Europe is a scary mirror

Sunday, May 03, 2009

Jim Wooten retires July 1 but will write one column a week and a blog on ajc.com. This spring, the AJC conducted a public search for a new conservative columnist. Kyle Wingfield, an editorial writer for the European edition of the Wall Street Journal, debuts his first column today. Kyle, raised in Dalton, is a graduate of UGA’s Grady College.

Here’s a promise from me: I, the new guy, though I have spent the last 4 1/2 years in ye olde Europe, will not prattle on and on about my time there.

Except today.

I have had a number of life experiences that shape the way I look at the world. For instance, my grandmother still talks about growing up on a Tennessee farm during the Depression and watching her father have to kill newborn piglets, even though other folks were starving, because of an FDR diktat. My stint in Belgium is the most recent of these view-shaping experiences.

While my time in Europe has been wonderful, I’m ready to go home. My fear is that the European mentality will be waiting for me when I get there.

There is a move afoot in the United States to import a Continental concept of government and its domineering relationship with citizens. The liberals’ wish list of taxpayer-funded health care, massive state intervention in markets, radical environmental policies, a secular public square, and reinvigorated labor unions is nothing short of a complete overhaul of America as we know it.

It is not being sold as such. The message is that 98 percent of us will only gain from the revolution, with “the rich” somehow footing the bill. This flies in the face of both statistics and evidence.

Europeans have smaller cars, but also fewer cars. They may have “free” health care, but even middle-class families often pay more than 50 percent of their incomes in taxes. Their markets may not be caricatured as Wild West capitalism the way ours are, but to be a consumer in Europe is to know what the word “rip-off” means — in pricing, in choice, in service.

There is no such thing as the “European social model” because every nation is different. What they all have in common, though, is that they have spent the last decade or longer trying to move away from the very kind of system we Americans may be on the verge of adopting.

They are doing so because it’s simply unsustainable. Margaret Thatcher’s dictum still holds true: “The problem with socialism is that eventually you run out of other people’s money.”.

What European governments are finding, however, is that reversing that process is very, very difficult. Entitlements can’t be reformed away overnight.

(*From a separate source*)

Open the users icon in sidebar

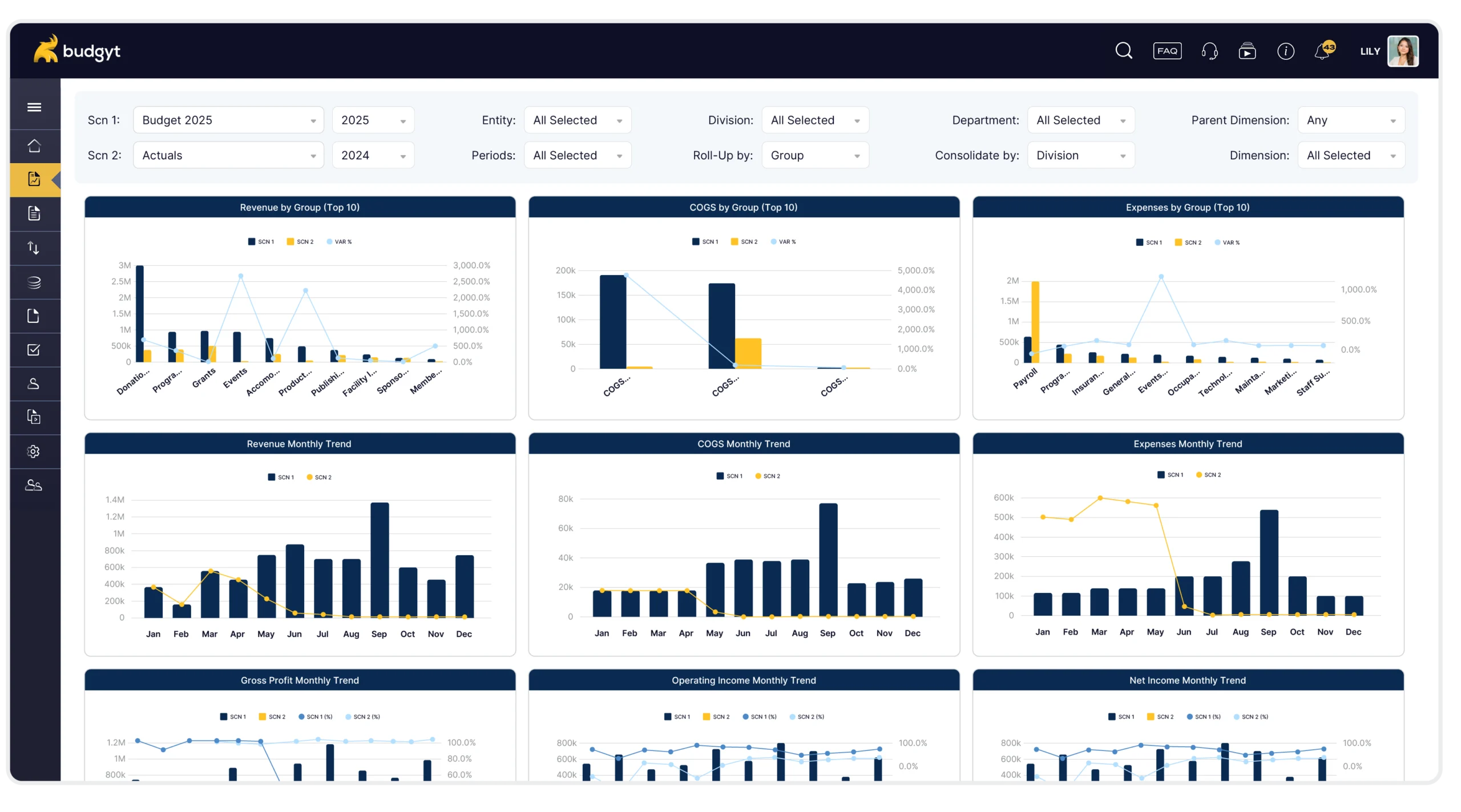point(34,486)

And once government is made out to be the savior, and the private sector a necessary evil, it’s difficult to persuade citizens otherwise.

I won’t pretend that America’s way is never messy. The private sector made real mistakes that helped cause the current financial crisis. But bankers could not have created so much havoc on their own. At every step, government amplified the private sector’s errors with its own policy failures — that goes for the Bush and Clinton administrations alike. (And, it seems, the nascent Obama one.)

To say that more government is the answer is to ignore government’s mistakes, in our recent past as well as in all state-heavy systems. Like Europe’s.

I won’t dwell on my European experience, even if it shapes my thinking. But know this: When I first moved to Belgium, I felt I was stepping back in time a few years. I shudder to think that I was actually looking at America’s future.